### Document passage
Segment Open

Do these Australian Jewish leaders realize they too are agreeing that Jerusalem’s Western Wall and Old City don’t belong to Israel and might be given away to the Palestinians if they get a state?
Britain’s Jewish leadership fell into the same mire. On Twitter, the Board of Deputies of British Jews praised Australia for recognizing “the simple truth of Jerusalem as Israel’s capital” and urged the British Foreign Office to “follow suit.”
But of course Australia hadn’t recognized this simple truth. The board had rushed to praise a move that unilaterally divided Jerusalem and upset Israel.
At the same time, however, it was also attacked by the kind of people who would have been horrified by Trump moving the embassy. They said the board had been “simplistic” and needed to be more “cautious and measured” in its Israel comments.
This row reflects the fact that the board is supposed to be apolitical and represent the whole Anglo-Jewish community. And that harbors many different and passionately opposed views about Israel.
So although the board supports Israel, it usually does so in studiedly vague terms and avoids contentious issues such as the status of Jerusalem.
But that means failing to say that the Jewish people is entitled to a city that not only contains its holiest sites, not only is part of the land that the international community pledged to it a century ago, but was only ever the capital of the Jewish nation-state alone.
Furthermore, the board cannot properly defend British Jews against antisemitism unless it publicly exposes the lies told about Israel, including the claim that it illegally occupies “Palestinian” lands.
Recognizing Jerusalem as Israel’s capital is to acknowledge the Jews’ historic and unique claim not just to the city but to the entire Land of Israel. It thus repudiates the big lie told by the Arab world, which rewrites the Jews out of their own history in order to destroy Israel altogether.
As a senior Palestinian official, Abbas Zaki, said in 2011: “If they get out of Jerusalem, what will become of all the talk about the Promised Land and the Chosen People?... They consider Jerusalem to have a spiritual status... If the Jews leave those places, the Zionist idea will begin to collapse.”
When in 1967 Israel liberated those parts of Jerusalem that had been illegally occupied by Jordan, it did no more than complete the task of ridding the land of the illegal Arab colonialist regime, which had helped try to destroy Israel at its rebirth in 1948.

Segment Closed

### Dataset records
Segment Open

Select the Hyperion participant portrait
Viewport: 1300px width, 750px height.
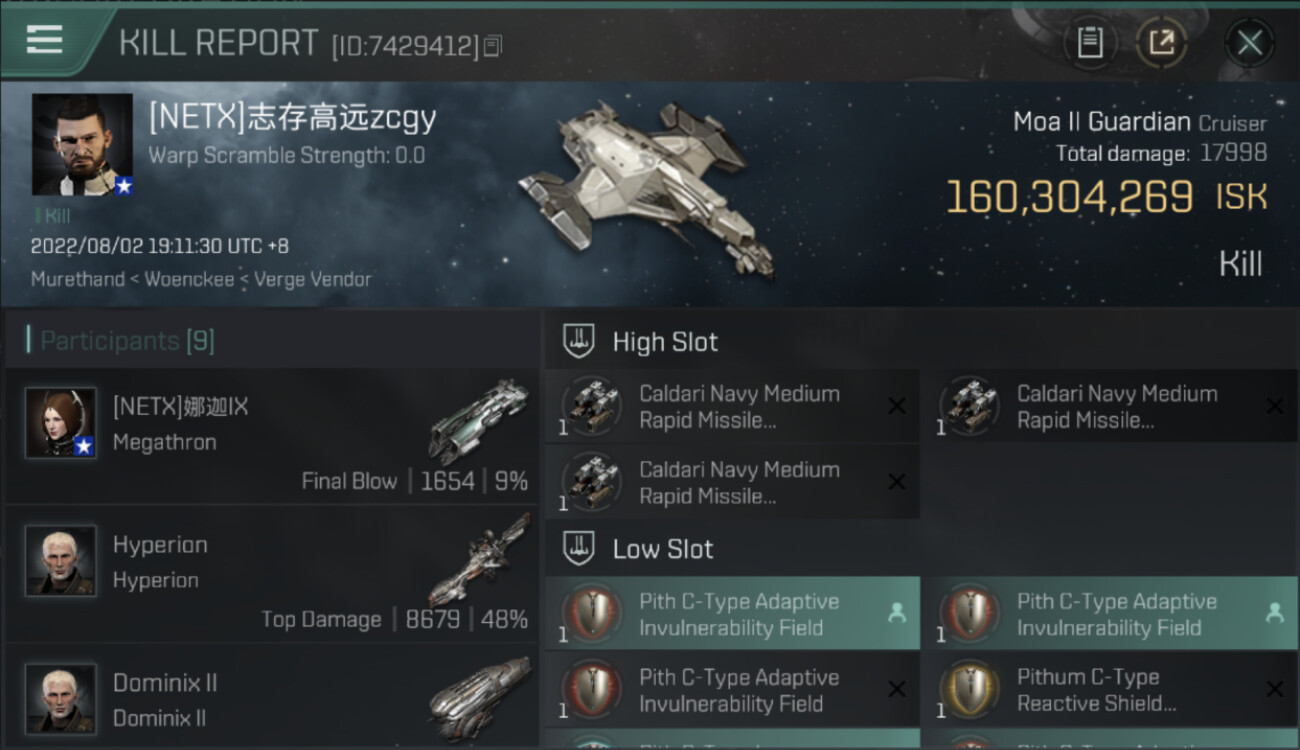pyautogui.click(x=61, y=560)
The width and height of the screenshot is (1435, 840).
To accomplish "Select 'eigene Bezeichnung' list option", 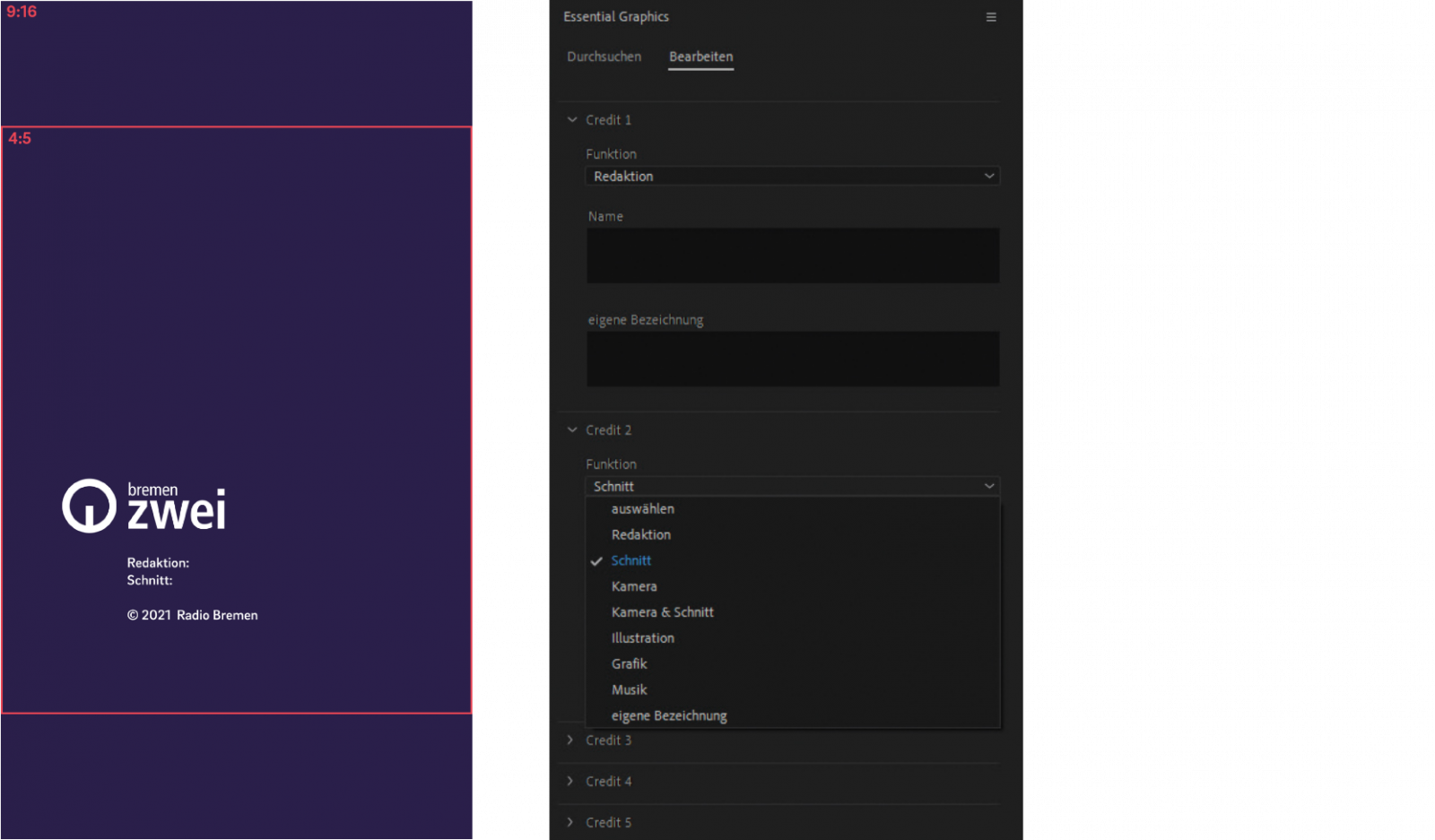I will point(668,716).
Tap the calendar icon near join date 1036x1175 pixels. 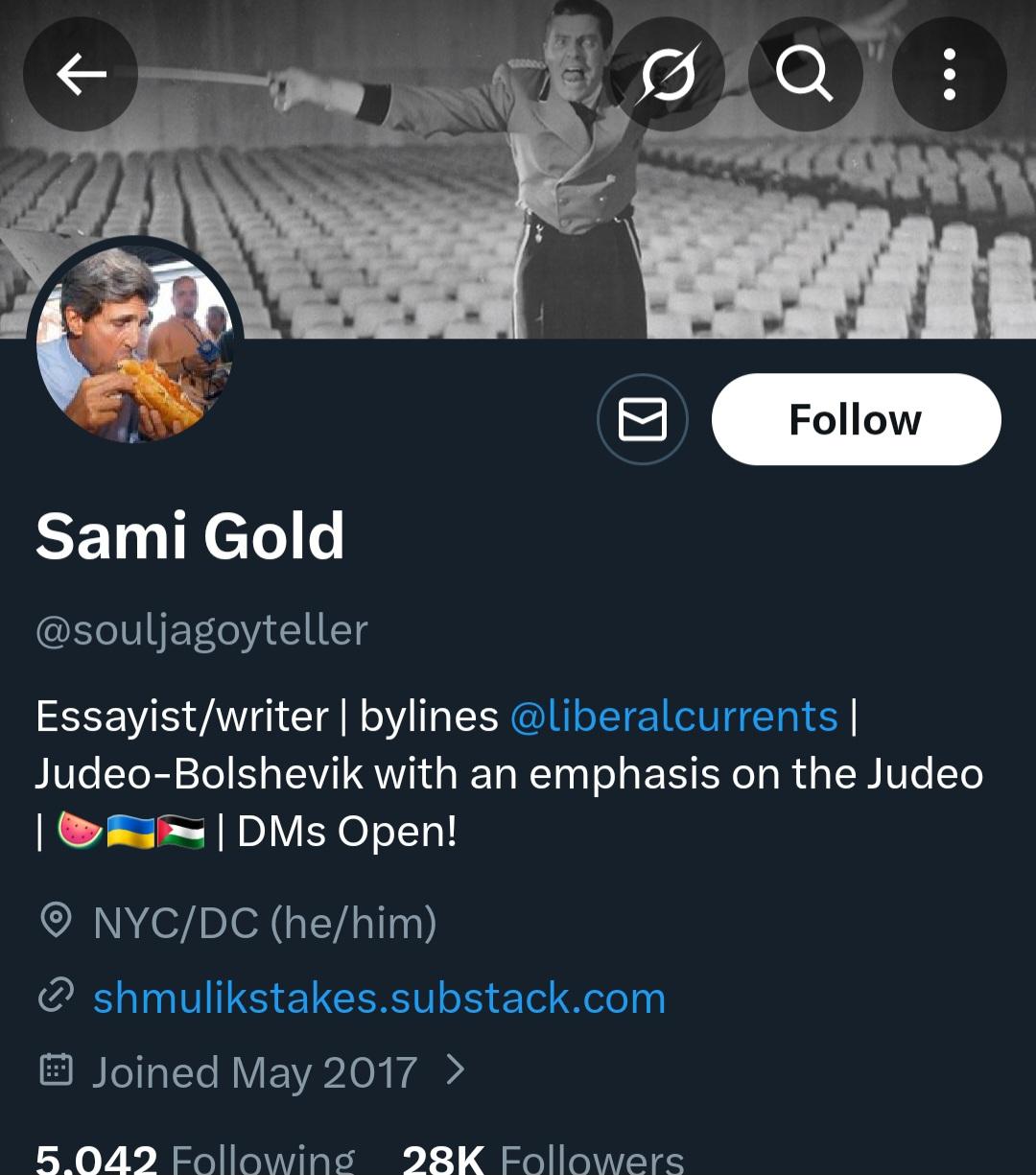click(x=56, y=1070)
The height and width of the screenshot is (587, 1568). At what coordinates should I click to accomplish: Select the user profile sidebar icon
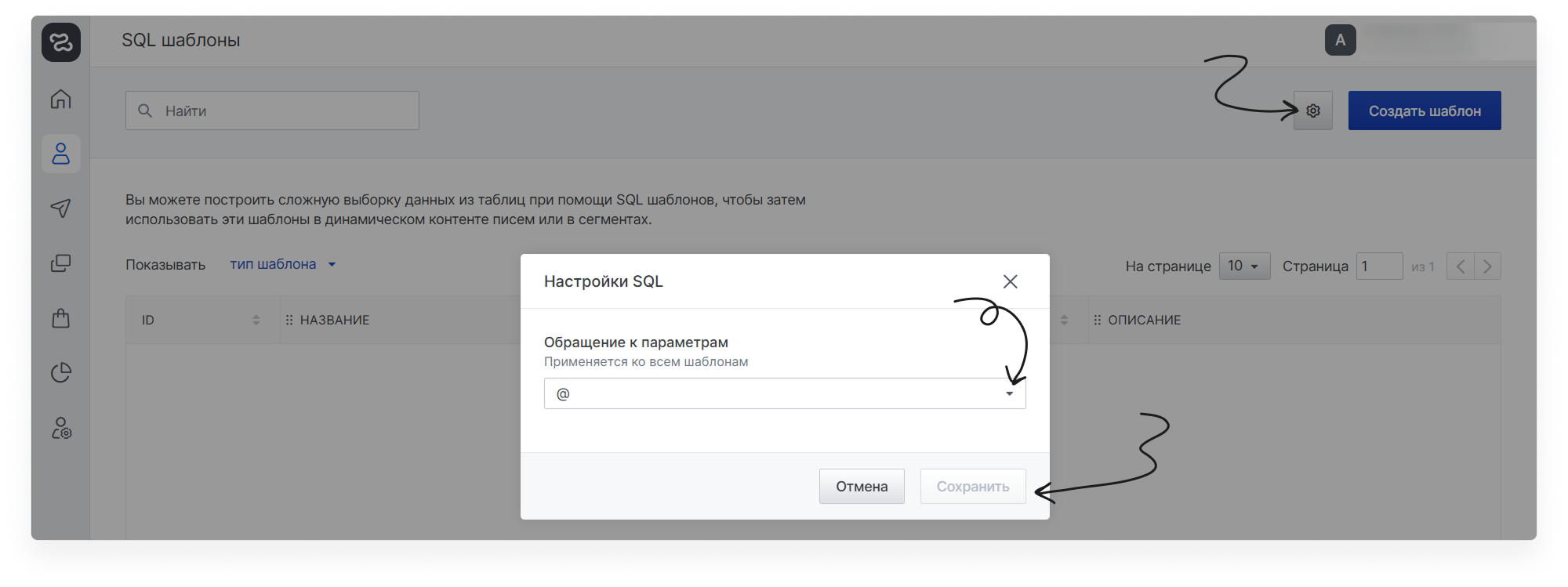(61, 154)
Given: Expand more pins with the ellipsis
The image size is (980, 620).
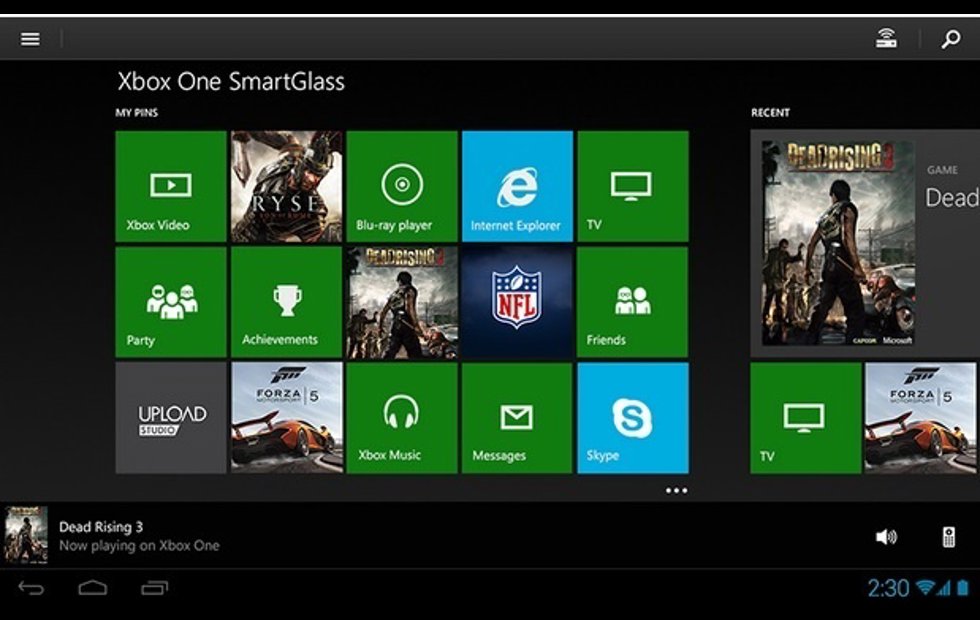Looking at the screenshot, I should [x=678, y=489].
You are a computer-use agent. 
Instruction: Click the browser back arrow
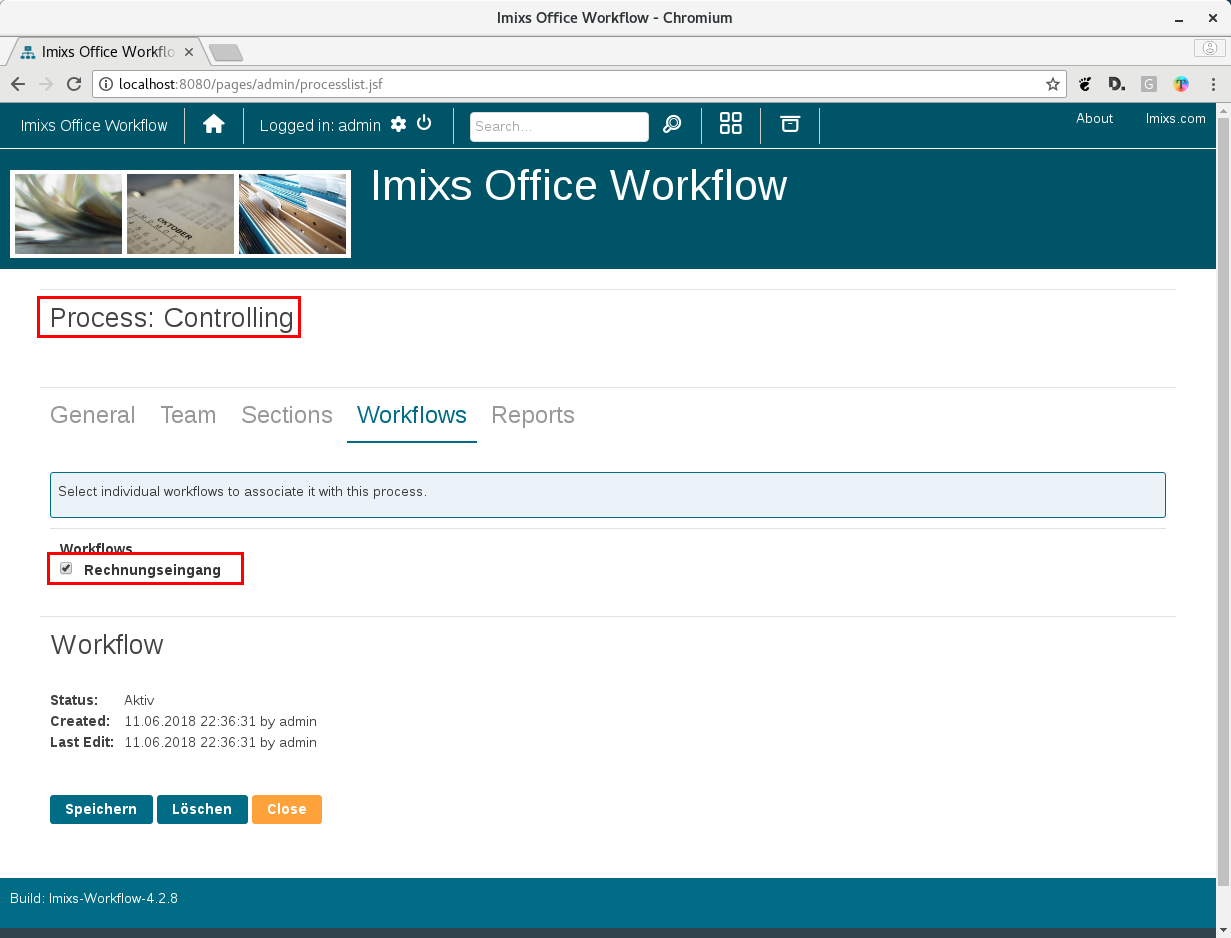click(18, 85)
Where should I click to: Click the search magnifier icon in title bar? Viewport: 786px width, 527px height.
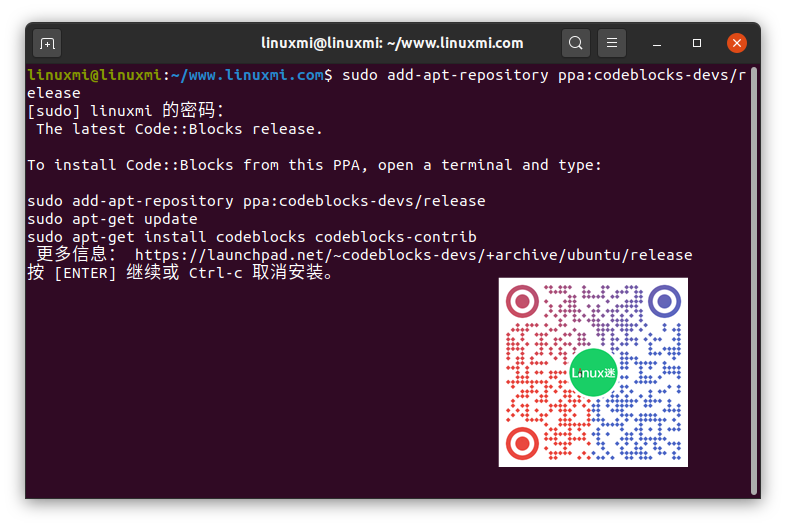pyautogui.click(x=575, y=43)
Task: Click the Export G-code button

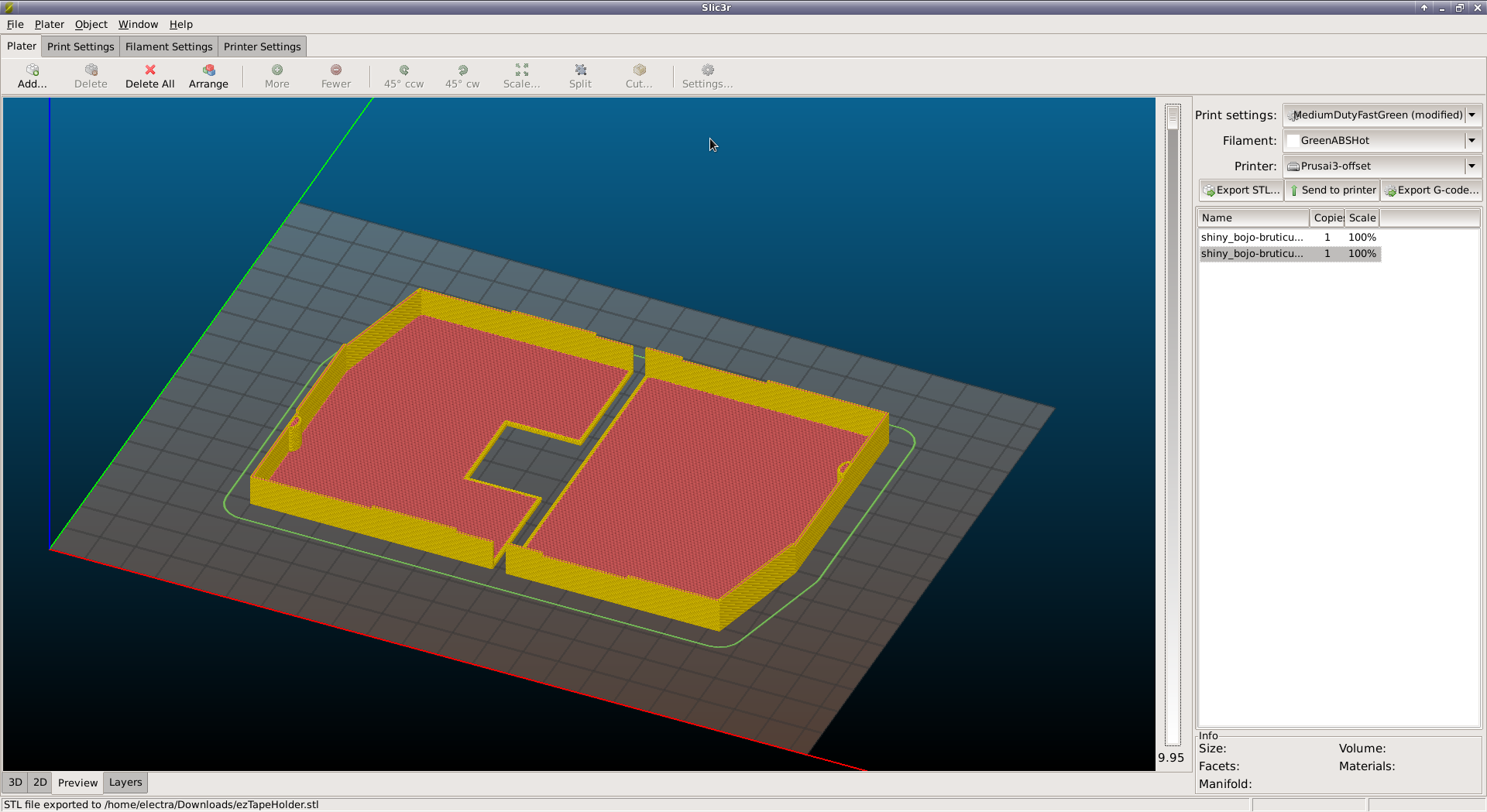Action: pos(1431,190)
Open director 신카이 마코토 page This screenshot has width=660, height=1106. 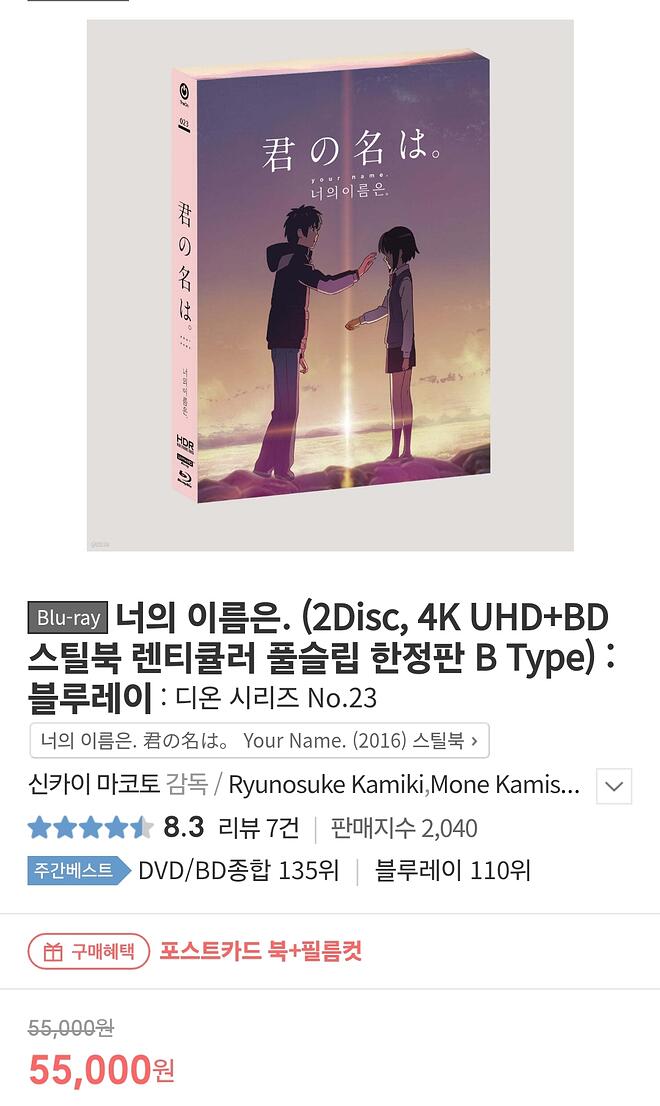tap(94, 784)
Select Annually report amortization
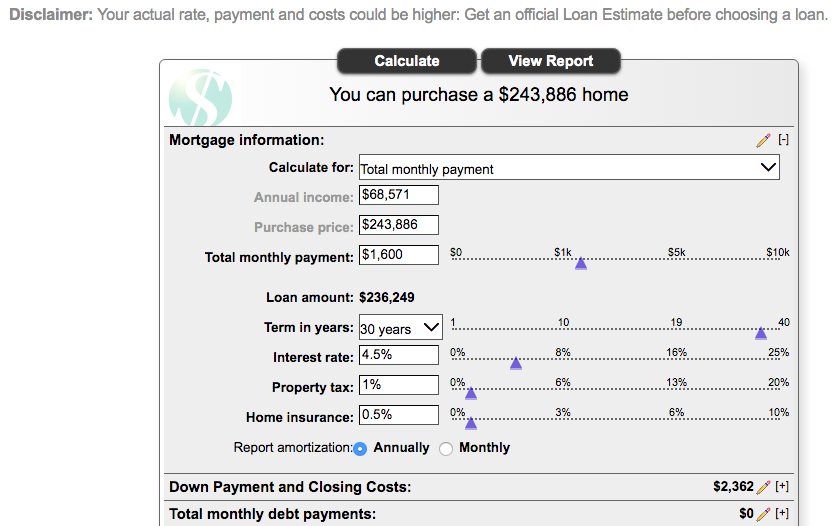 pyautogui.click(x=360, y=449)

Segment Closed

### Exercise brief
Please proceed with the commentary on recognizing Jerusalem as Israel's capital, picking up after its final sentence. The rows have no connection to the text about Jerusalem.

### Response to the exercise
The current Arab administration of the Temple Mount has turned that ostensibly holy Muslim site into a theater of genocidal war, using it to incite the mass murder of Jews and even using it for that purpose as a weapons depository.
Those who entertain the very possibility of Israel giving up that part of Jerusalem to people with such a murderous and antisemitic record are helping perpetuate, however unwittingly, the war of extermination against Israel in which Jerusalem is used as a hostage.
For Diaspora community leadership bodies, this means there’s a direct clash between trying to keep everyone on board and properly defending Israel and the Jewish people.
In the US, AIPAC has experienced similar difficulties. The fallacy is to think that this clash can be defused by playing to the lowest common denominator over Israel. It cannot. Those who cede any ground at all to the fundamental lies and injustice to which Israel is subjected make themselves unavoidably complicit in those lies and injustice.
So Diaspora communities need to choose. Do they try to keep everyone on board, including those Jews who are indifferent or hostile to Israel; or do they unequivocally stand up for the Jewish people as a people?
Many of them instinctively feel that to identify as a people within the Diaspora is a contradiction in terms and dangerous to boot. British Jews have always been the most craven in this regard.
American Jews are going down the same road, although for different reasons. Now Australian Jews, previously among the most staunch and outspoken supporters of Israel, have wobbled.
Shame.
Melanie Phillips is a columnist for The Times (UK).